Boeing (BA) rallied at the open after it announced it was ramping up production of the 777 and 747 models because of greater demand from commercial airlines. Both wide body planes carry more than 300 passengers. Production on the 777 will increase from 5 planes a month to 7 per month.

The 747-8, the newest version of the decades old plane, carries more than 400 passengers. The new model has been delayed by production problems and is now expected to be delivered in Q2-2011. Boeing will produce two per month and has 108 outstanding orders.

Late Friday Boeing learned it had two new competitors to the lucrative bid for the Air Force tanker project. Boeing found itself as the only bidder recently after Northrop/Airbus dropped out. Late Friday Airbus requested three more months to present a possible bid. Even more strange was a request from Russia to let them bid on supplying our military tankers.

I find it hard to believe that the U.S. Air Force would want to depend on an Ilyushin II-96 tanker that was built by the Russians. We may not be at war with them today but that is always a possibility in the future. For instance they support Iran and should the U.S. decide to attack Iran the Russians would side with Iran. A couple years ago the Russians also signed a joint defense agreement with China AGAINST the United States. If we go to war with China we get Russia as well. I don't know what the Vegas odds would be over the U.S. accepting a tanker bid from Russia but I would definitely bet against it.

Boeing Chart

The FDIC closed seven banks on Friday across five states. That brings the total to 37 so far in 2010 after closing 140 in 2009. The 2009 rate was the largest number since 1992. The banks closed included:

First Lowndes Bank, Fort Deposit, Alabama
Appalachian Community Bank, Ellijay, Georgia
Bank of Hiawasseee, Hiawassee, Georgia
Century Security Bank, Duluth, Georgia
State Bank of Aurora, Aurora, Minnesota
Advanta Bank Corp, Draper, Utah
American National Bank, Parma, Ohio

Of the closed banks Advanta was the only one the FDIC could not find a buyer to assume the $1.6 billion in assets. The FDIC said checks to depositors for insured funds up to $250,000 per account would be mailed on Monday. This will cost the FDIC $635.6 million. The FDIC expects bank closings to cost $100 billion over the next four years.

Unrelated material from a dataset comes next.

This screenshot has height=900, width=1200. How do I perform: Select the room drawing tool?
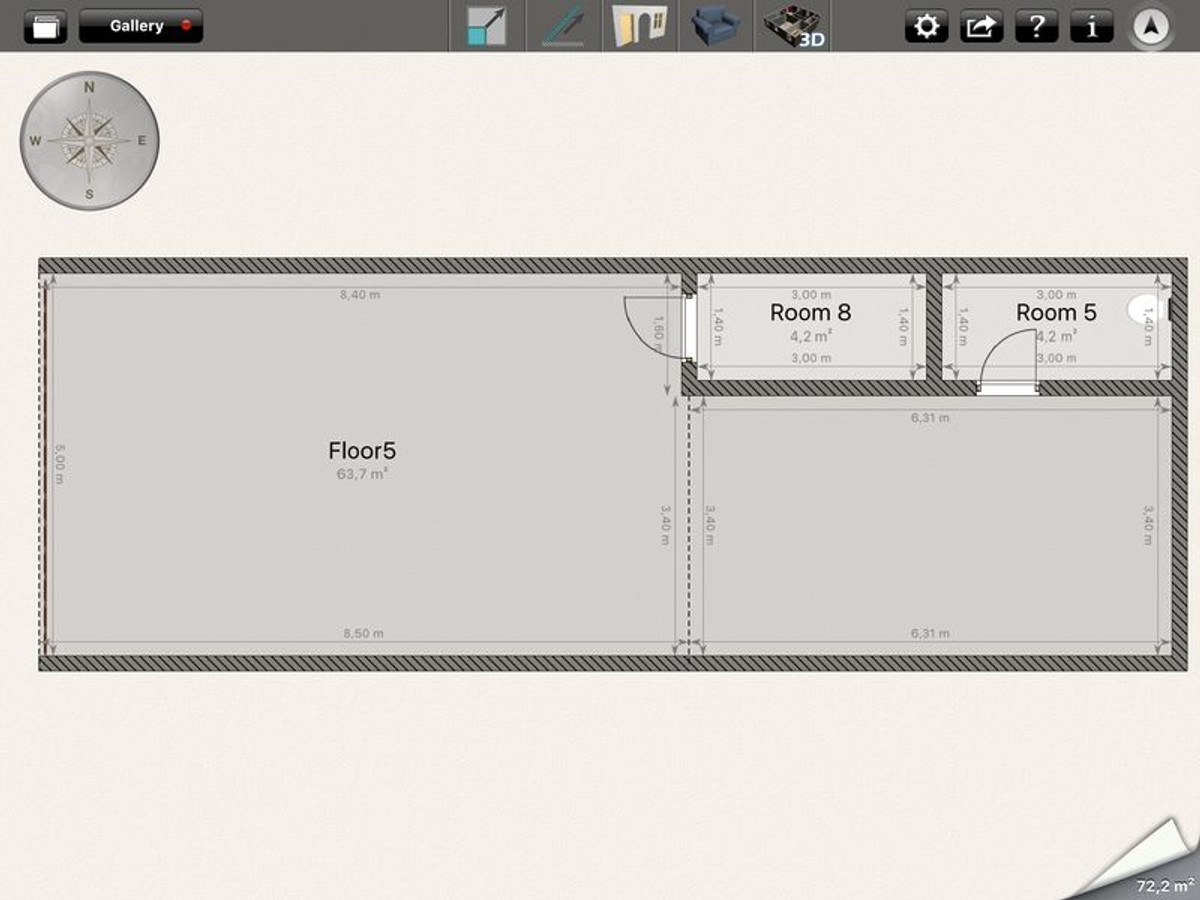coord(486,26)
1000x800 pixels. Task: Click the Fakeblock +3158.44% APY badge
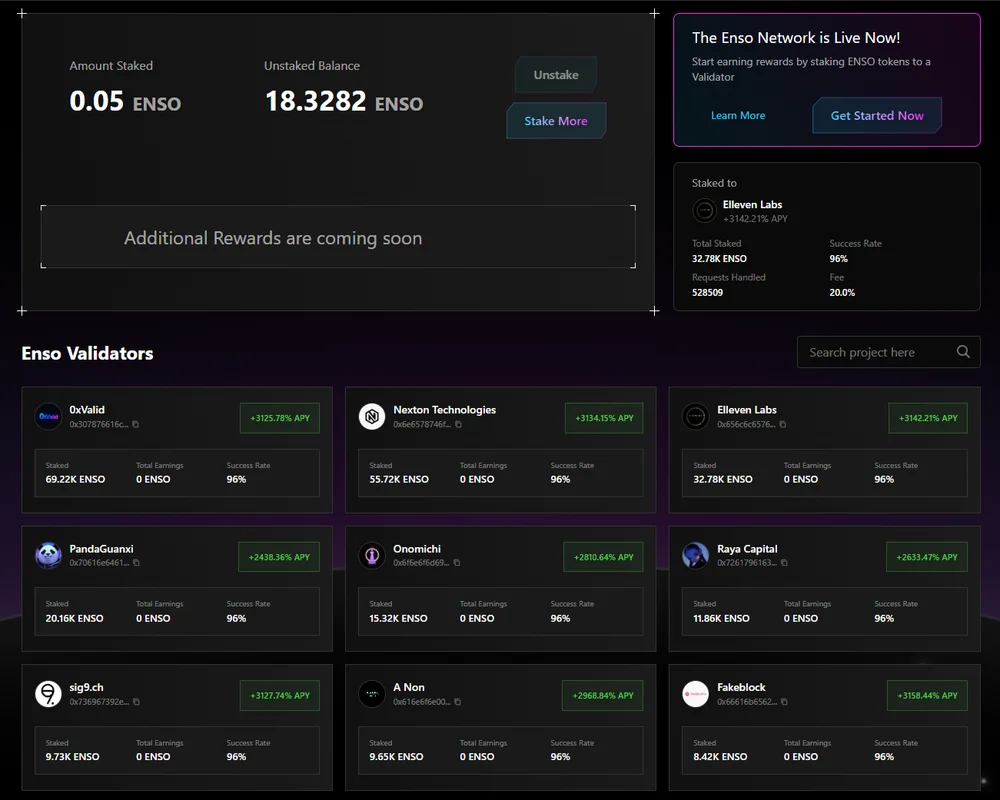coord(927,695)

The FDIC said the pace of closures would increase in the coming months as losses mount on commercial property and development loans.

The first stage of the healthcare battle is coming to a close. In theory there could be a vote on Sunday night and both sides are still unsure if they have enough votes. However, President Obama has now cancelled two overseas trips to stay home to campaign for votes. He has been inviting undecided house members to the oval office for one on one talks. The push is on and the betting sites are now showing an 80% chance of passage.

The current bill and its fixes being pushed by the house will create a new 3.8% Medicare tax on investment income including dividends, interest, rents, annuities, royalties and capital gains. The Medicare tax on regular wages will rise 0.9% to 2.35% on high-income earners.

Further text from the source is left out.